Les années qui ont précédé mon placement en institution ont été très difficiles pour moi, la situation ne faisait qu’empirer. Nous étions constamment à la limite du minimum vital. Ma mère travaillait toute la journée, je me réveillais seul le matin et je prenais le repas de midi chez une mère de jour.

Le deuxième mari de ma mère a tenté de m’éduquer, il menaçait de me battre ou m’enfermait. Ma mère n’en savait rien, elle était au travail. À l’école, j’étais mis à l’écart. Je ne le supportais plus.

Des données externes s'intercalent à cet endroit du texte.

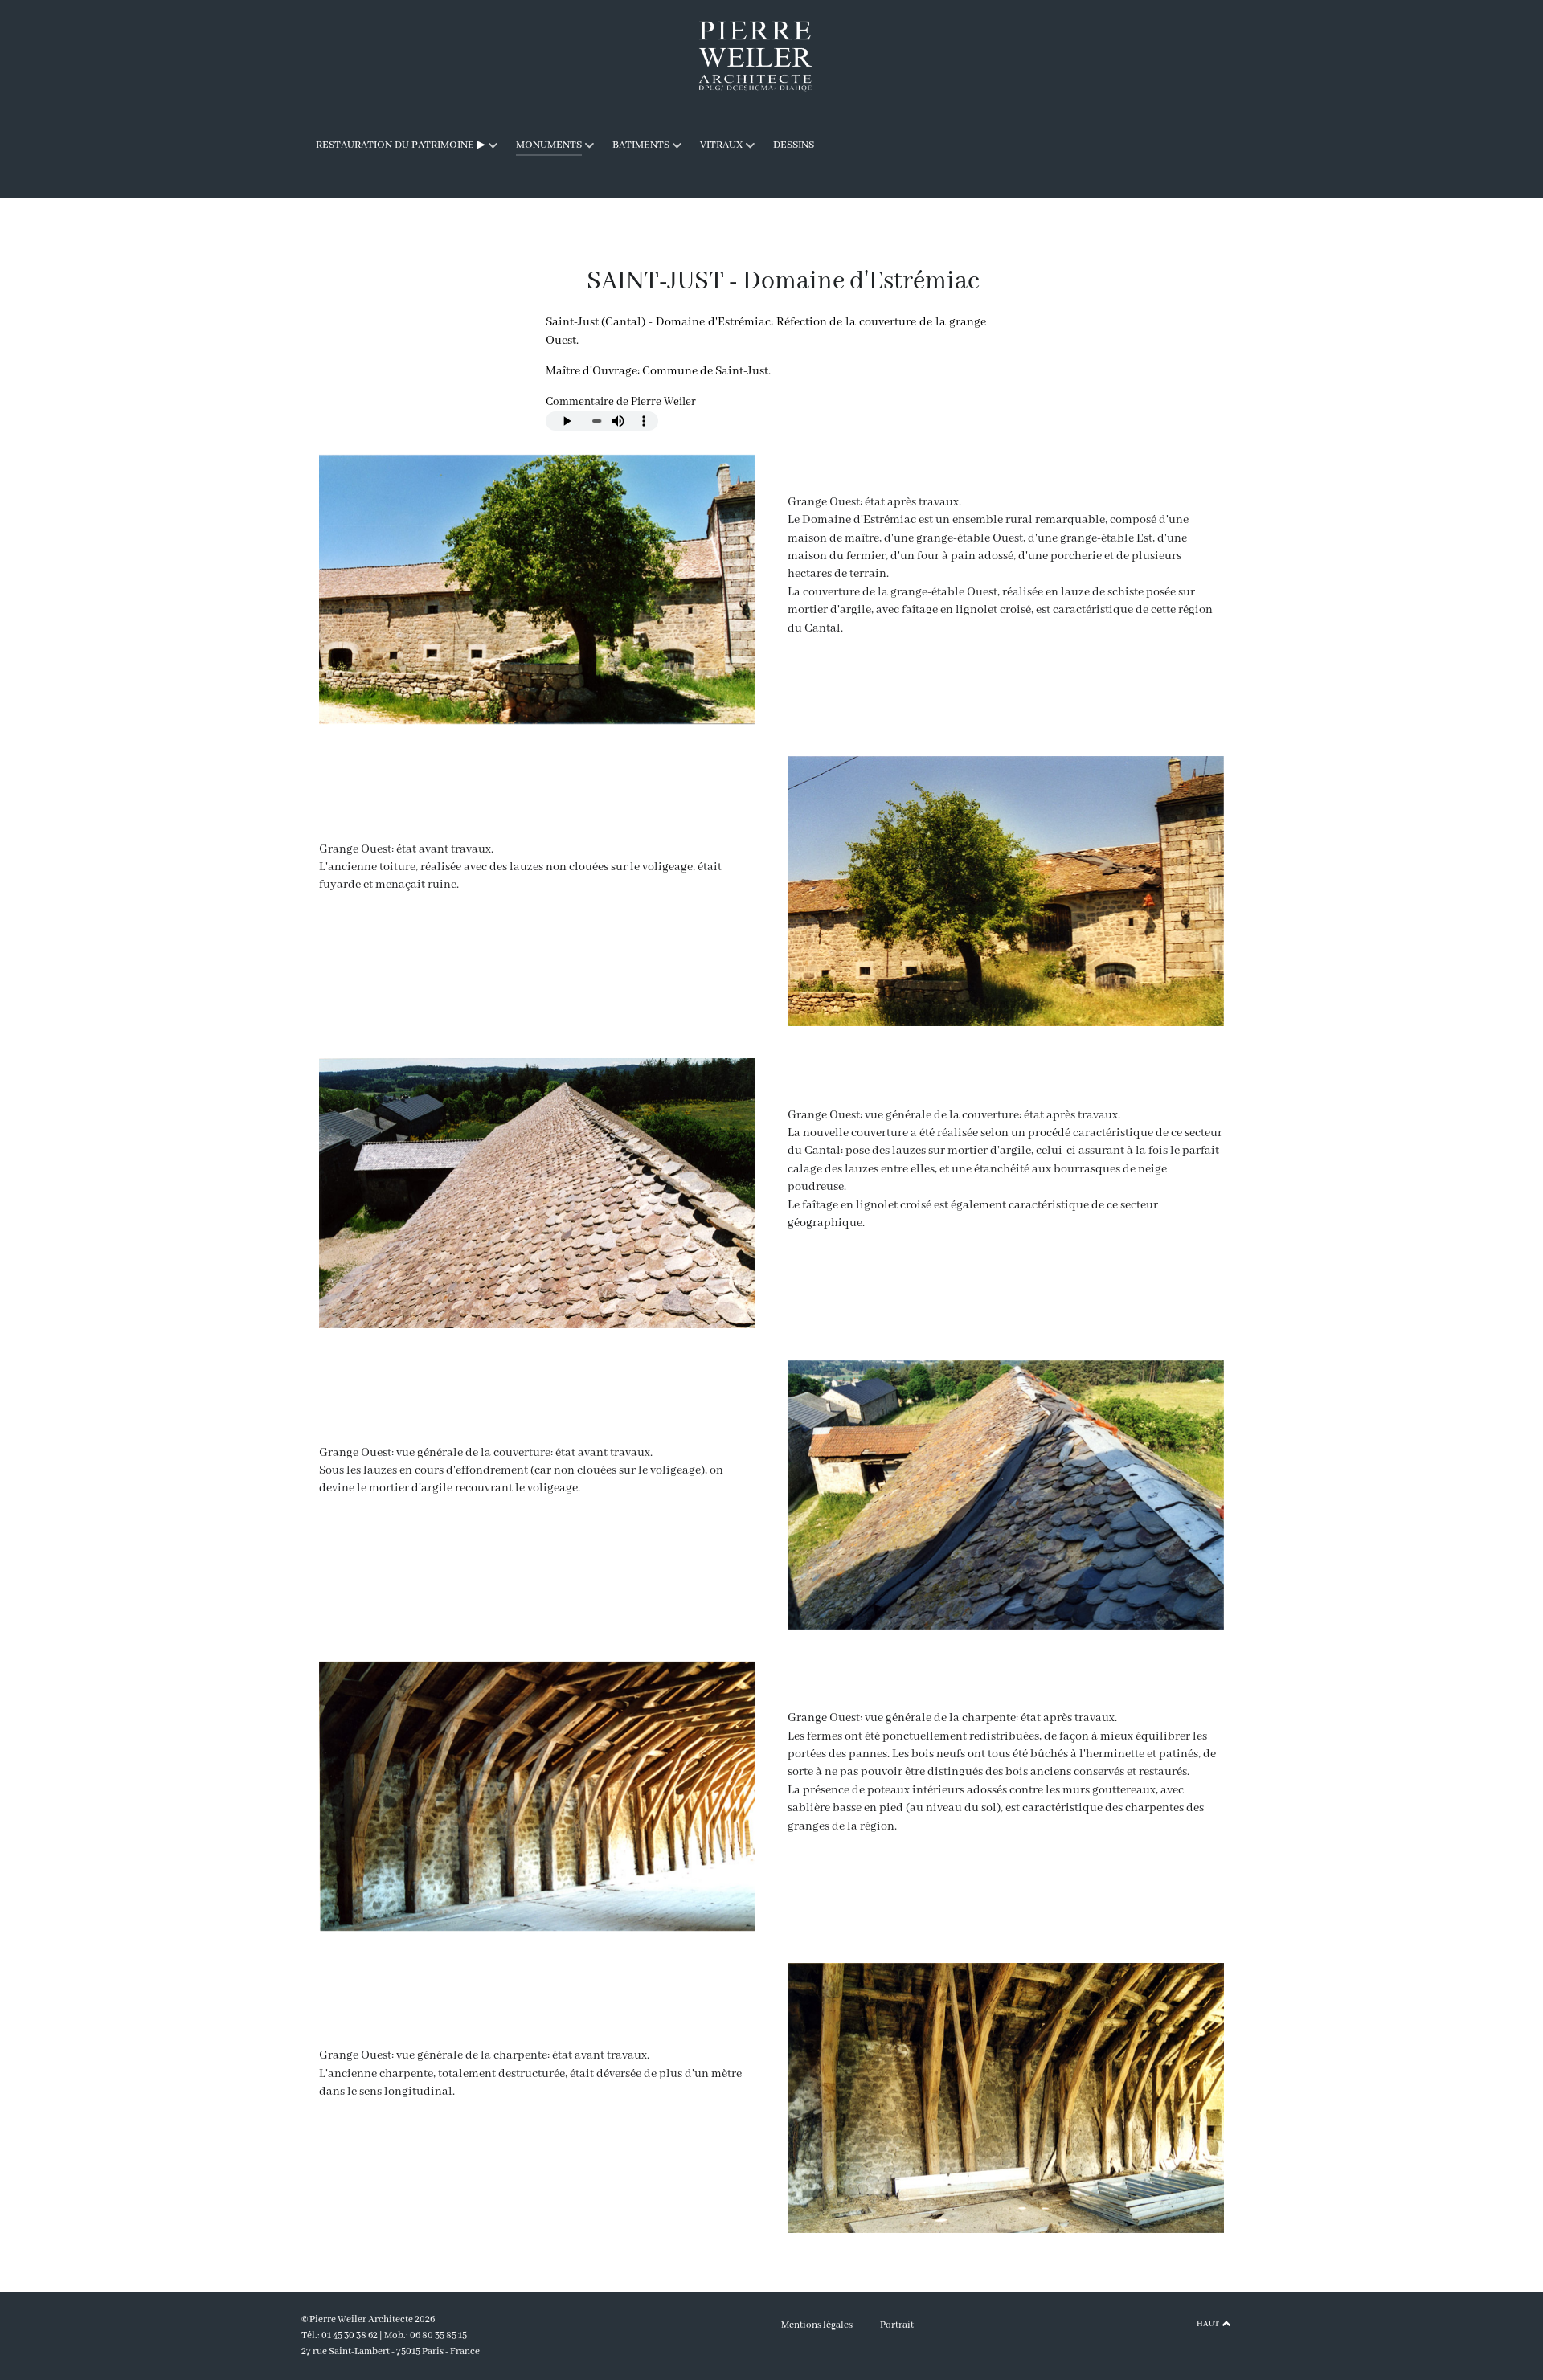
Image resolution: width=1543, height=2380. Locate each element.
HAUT (1209, 2324)
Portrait (897, 2325)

Les enseignants ont déclaré que cette situation et mon comportement à l’école étaient inadmissibles et déposé un signalement de mise en danger.

Comment as-tu vécu cette période en institution?

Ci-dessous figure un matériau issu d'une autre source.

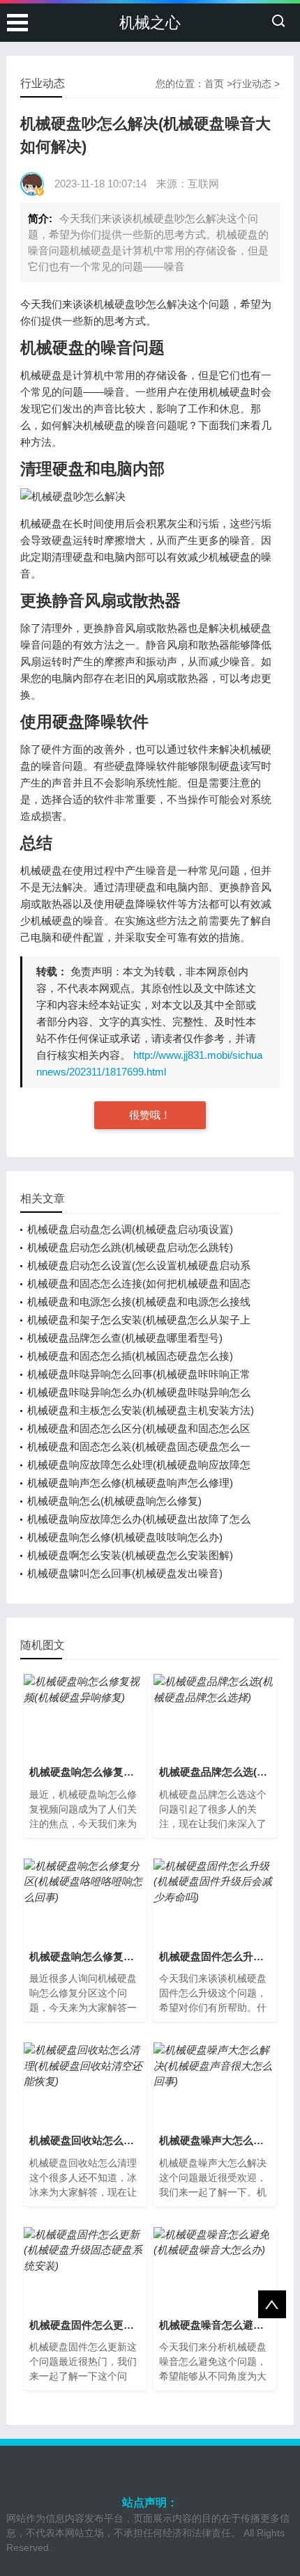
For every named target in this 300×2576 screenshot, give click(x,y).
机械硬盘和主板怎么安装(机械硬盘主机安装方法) (140, 1410)
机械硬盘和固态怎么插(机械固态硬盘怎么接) (130, 1356)
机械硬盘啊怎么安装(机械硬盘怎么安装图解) (130, 1555)
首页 (214, 83)
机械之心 (150, 22)
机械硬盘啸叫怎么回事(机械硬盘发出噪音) (125, 1573)
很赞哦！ (150, 1115)
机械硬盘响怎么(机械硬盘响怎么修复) (114, 1501)
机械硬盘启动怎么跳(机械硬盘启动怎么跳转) (130, 1247)
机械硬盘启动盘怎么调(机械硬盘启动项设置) (130, 1229)
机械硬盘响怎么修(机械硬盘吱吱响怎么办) (125, 1537)
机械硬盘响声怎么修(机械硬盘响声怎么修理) (130, 1483)
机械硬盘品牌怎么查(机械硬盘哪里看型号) (125, 1338)
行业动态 (251, 83)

La vie en foyer n’est pas facile. D’abord, j’étais dans un petit foyer à la campagne, le groupe était presque comme une famille, les portes étaient ouvertes. J’ai testé mes limites et j’ai bien dû réaliser qu’il y avait d’autres endroits où les jeunes pouvaient être placés. Ce qui a suivi, c’est une petite odyssée.

D’un foyer à l’autre, avec toujours un moment où la situation dégénérait. Un des foyers m’a même mis à la porte. La police m’a recueilli et j’ai à nouveau été placé temporairement. Enfin, j’ai séjourné sur un voilier pour jeunes et je me suis occasionnellement retrouvé dans une «chambre individuelle» avec des barreaux aux fenêtres.

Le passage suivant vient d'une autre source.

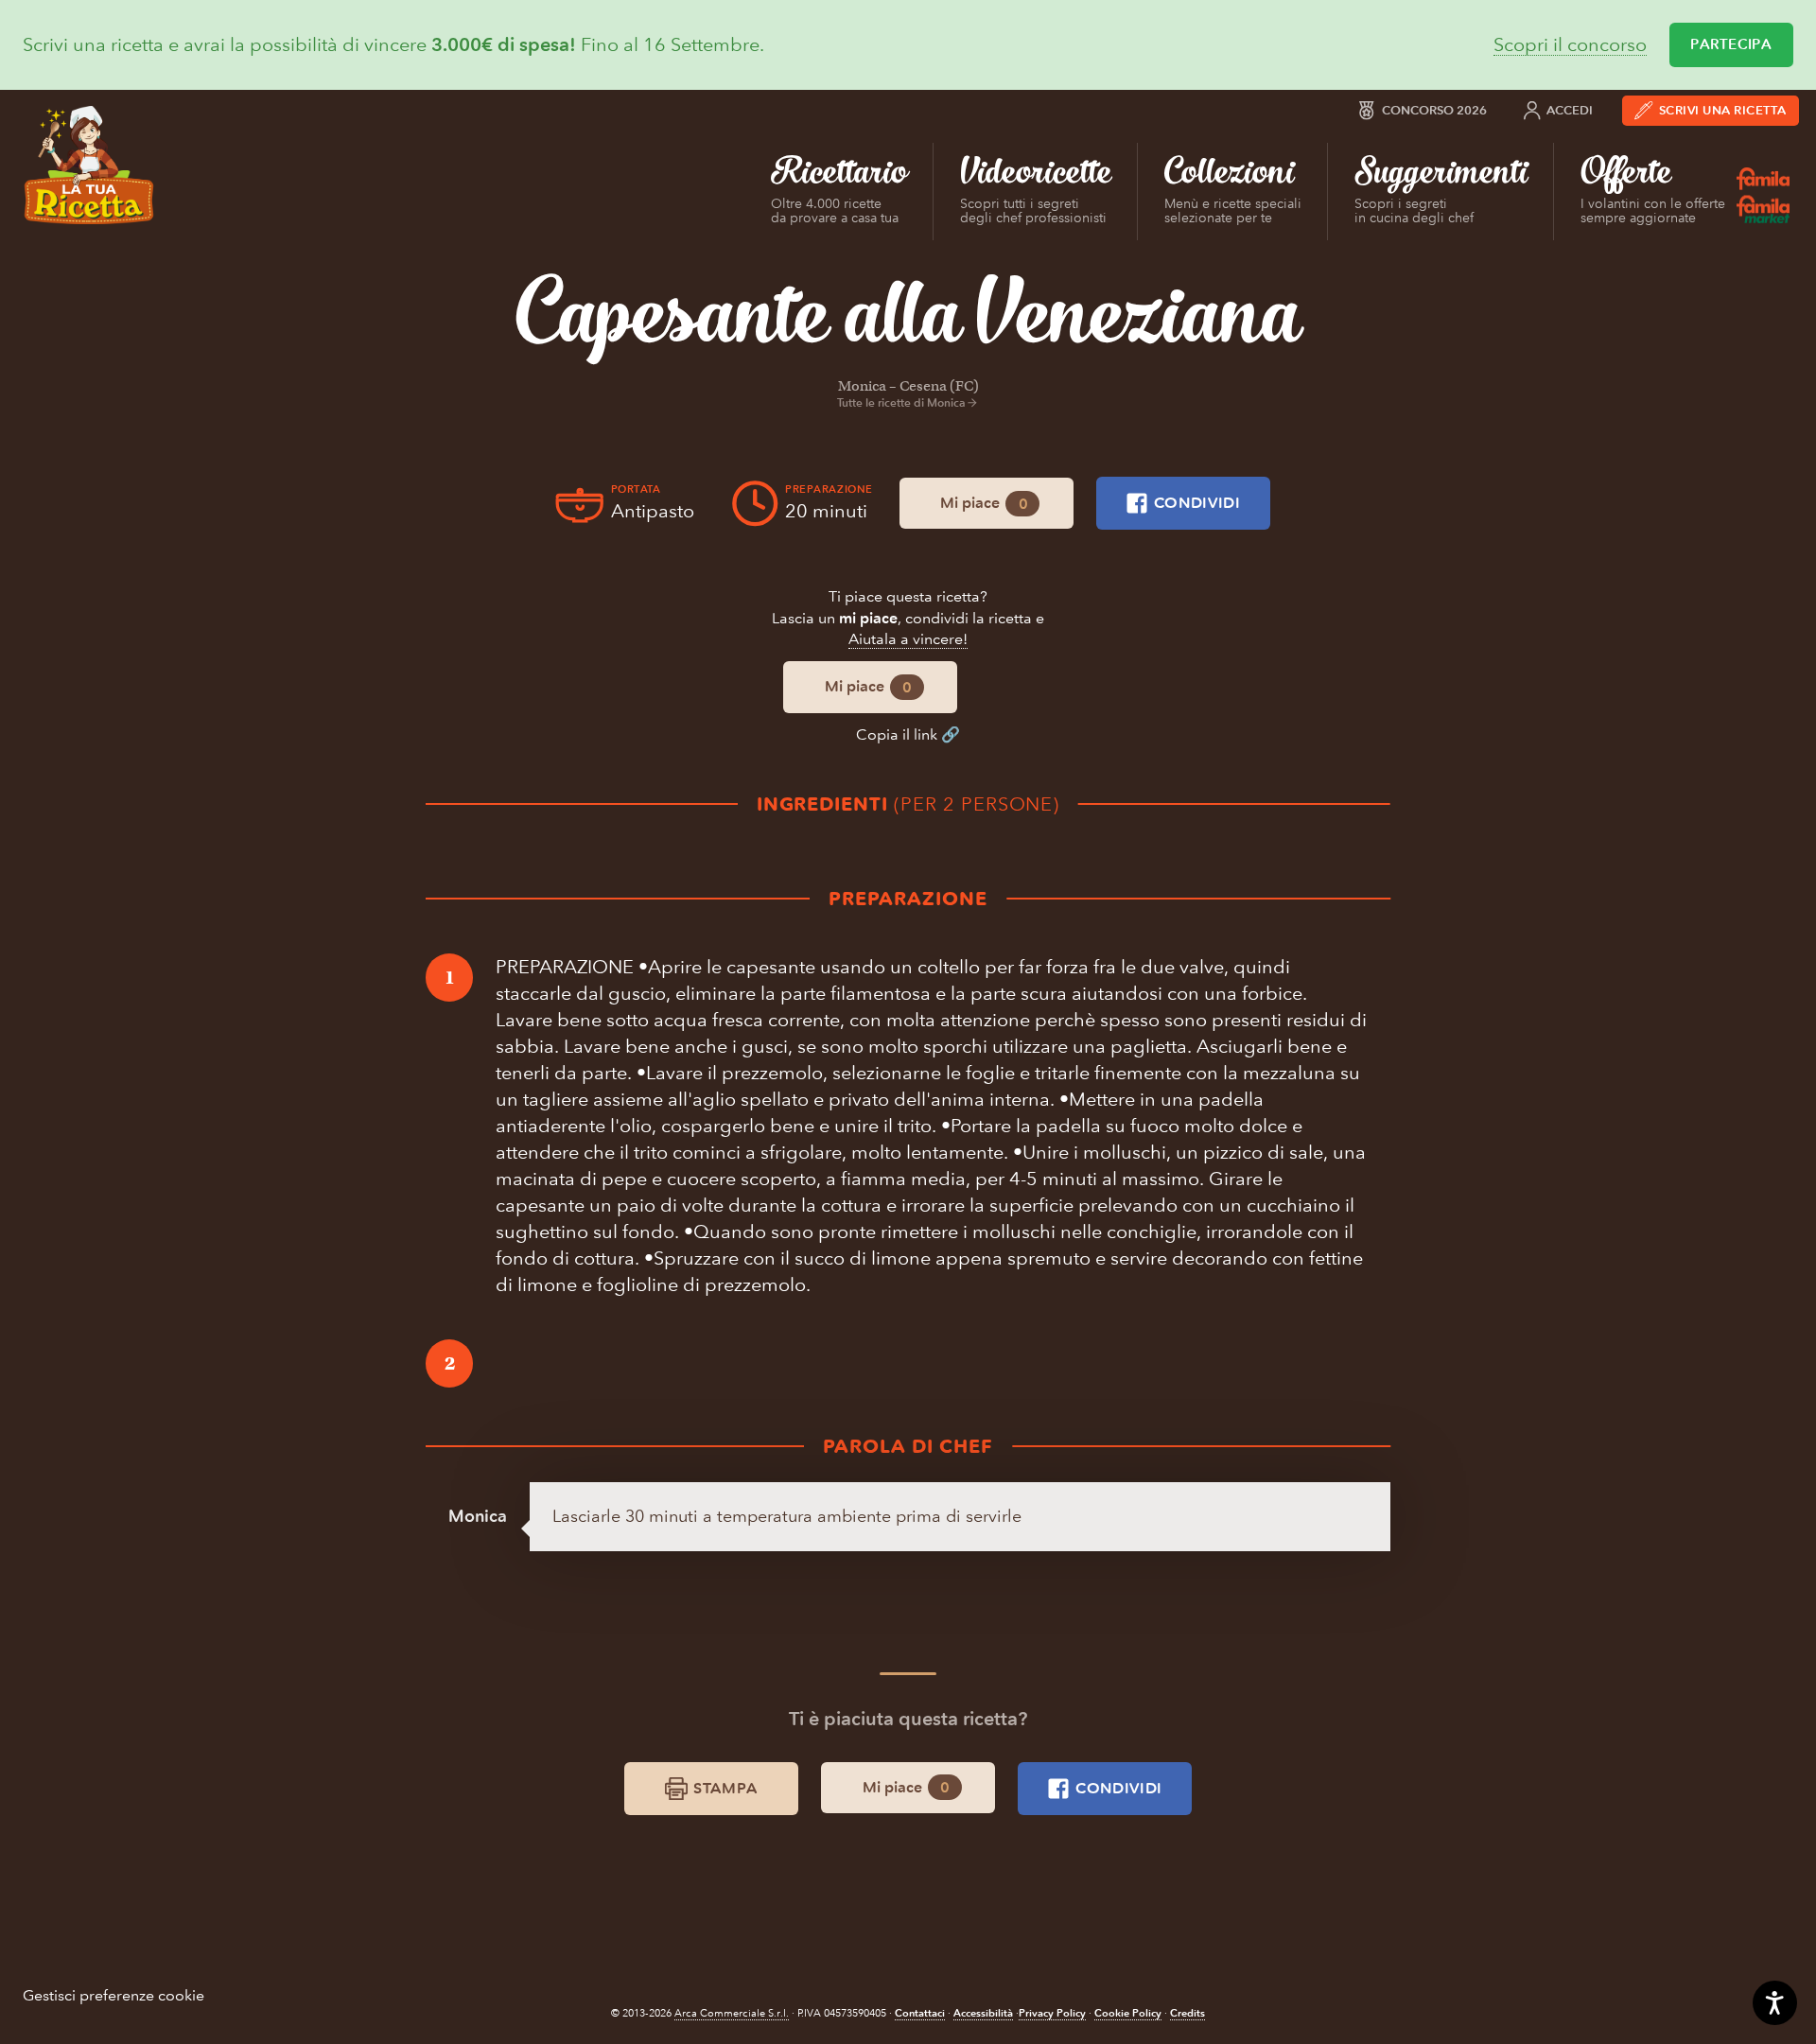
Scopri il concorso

Jusqu’au jour où j’ai reçu un mot de ma curatrice:  elle ne trouvait plus aucune place adaptée pour moi! Si je voulais avoir un avenir, il me fallait chercher moi-même une solution. J’ai pris le téléphone et je t’ai appelé, René. Tu étais le directeur du foyer où je résidais juste avant de me rendre sur le voilier. Je t’ai raconté mon histoire et je t’ai expliqué ma situation. Les choses ont commencé à bouger.

À des conditions très strictes, j’ai pu réintégrer le foyer. Je savais que c’était ma dernière chance d’avoir une perspective, de pouvoir me lancer dans la vie adulte.

Comment as-tu été soutenu dans le foyer?

Je peux dire que j’ai eu de la chance que tu me reprennes. Ma personne de référence dans le foyer m’a soutenu et accompagné dans la recherche d’un métier qui m’intéresse. Elle m’a aidé à commencer un apprentissage.

Tout le monde a beaucoup fait pour me préparer à la «vie à l’extérieur». Les éducatrices et éducateurs se sont vraiment occupés de moi et m’ont coaché durant ce processus.

Je savais que dès que j’aurais 18 ans, je pourrais partir et que je serais d’un coup seul responsable de ma vie, avec tous les avantages et inconvénients que cela comporte.

Comment as-tu réussi à devenir indépendant?

René, c’est toi qui as eu l’idée d’un logement accompagné. Les jeunes comme moi, qui se développent plutôt bien, qui sont en apprentissage et se fixent donc eux-mêmes leur emploi du temps, devaient pouvoir vivre dans leur propre logement, pour s’entraîner à faire leurs premiers pas dans le monde extérieur. Moi et un autre jeune avons été les premiers à bénéficier de cette offre.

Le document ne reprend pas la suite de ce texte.